Scenes 6 to 13 also provide additional information about the personal histories and inner lives of Gallimard and Song. As in the opening five scenes, Gallimard serves as the narrator, and the audience observes the action through Gallimard’s point of view. Scenes 7 and 9 provide glimpses into Gallimard’s married life. He seems to have a friendly, though not passionate, relationship with his wife, Helga. In Scene 9, after seeing Song perform in a Chinese opera, he lies to Helga about where he’s been—a sign that he is already planning to be unfaithful to her. After this lie, he indulges in an imaginary conversation with Marc. This interior dialogue reveals Gallimard’s emotional adolescence. Although he is thirty-nine years old, he still measures his own sexuality against that of his playboy friend from university days. 

Song’s comments in Scene 6 seem to conform to Chinese Communist propaganda, but in Scene 8, Song can’t stand to smell the Chinese opera audience and makes disparaging comments about “Art for the masses.” Then, in Scene 10, as Gallimard looks at a picture of Song’s father, Song remarks, “It is very good that he did not live to see the Revolution. They would, no doubt, have made him kneel on broken glass.” Song’s comments are clues that Song might not be totally loyal to the Chinese Communist government.

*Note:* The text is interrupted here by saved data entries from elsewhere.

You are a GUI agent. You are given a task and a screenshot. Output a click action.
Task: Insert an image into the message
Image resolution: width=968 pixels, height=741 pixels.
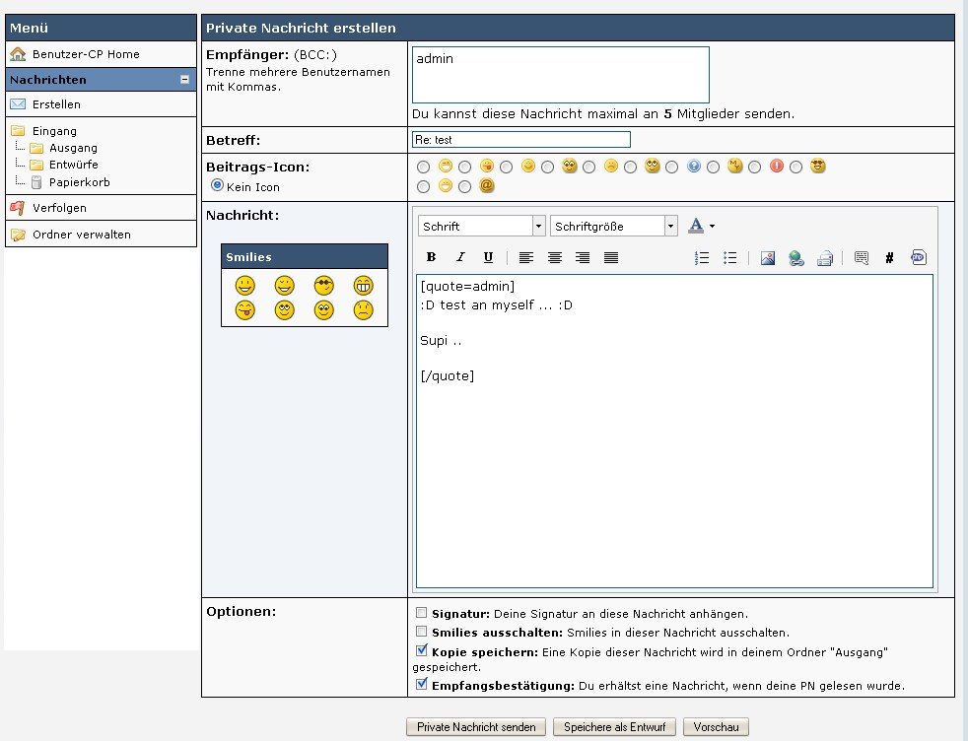coord(768,258)
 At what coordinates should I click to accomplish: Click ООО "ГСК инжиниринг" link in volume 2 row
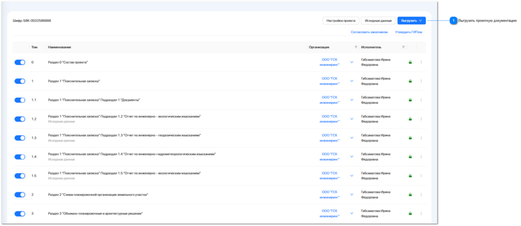pyautogui.click(x=330, y=195)
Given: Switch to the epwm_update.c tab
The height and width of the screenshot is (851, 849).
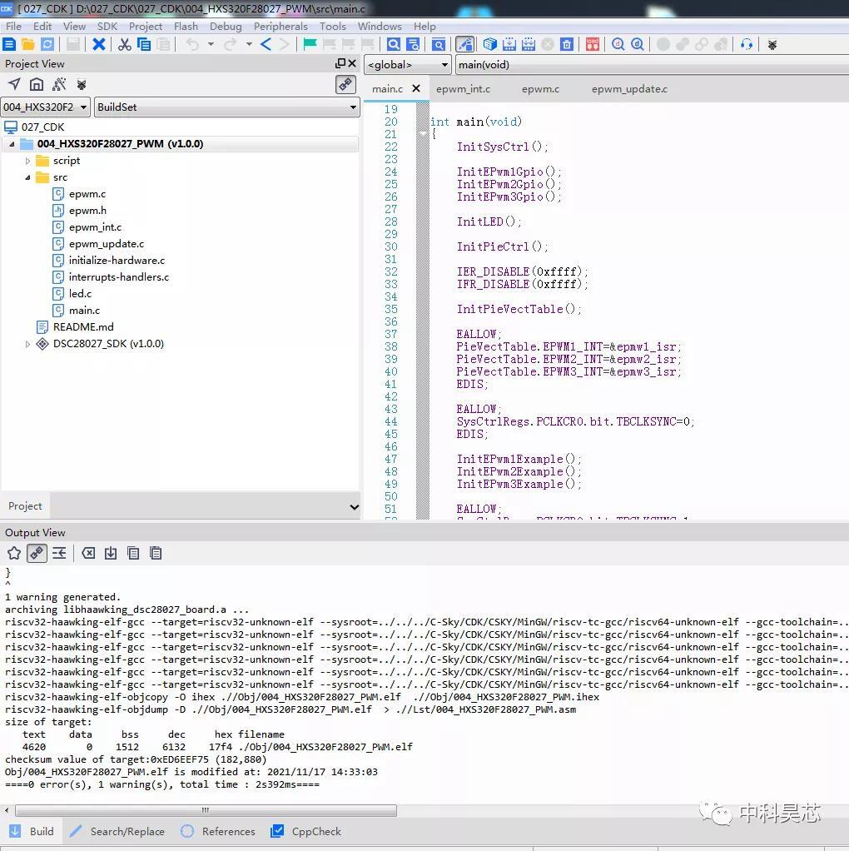Looking at the screenshot, I should (x=629, y=89).
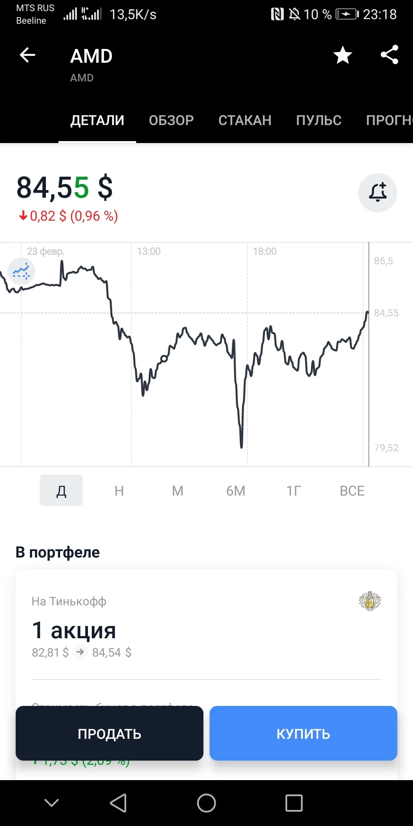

The twin plots of romance and espionage converge in Scene 13. Gallimard’s new promotion gives him the confidence to visit Song again. As he pleads for Song’s love, he declares that there should be no more secrets kept between them. The fact that Gallimard has just been promoted to a position of intelligence gathering gives this declaration more than one possible meaning.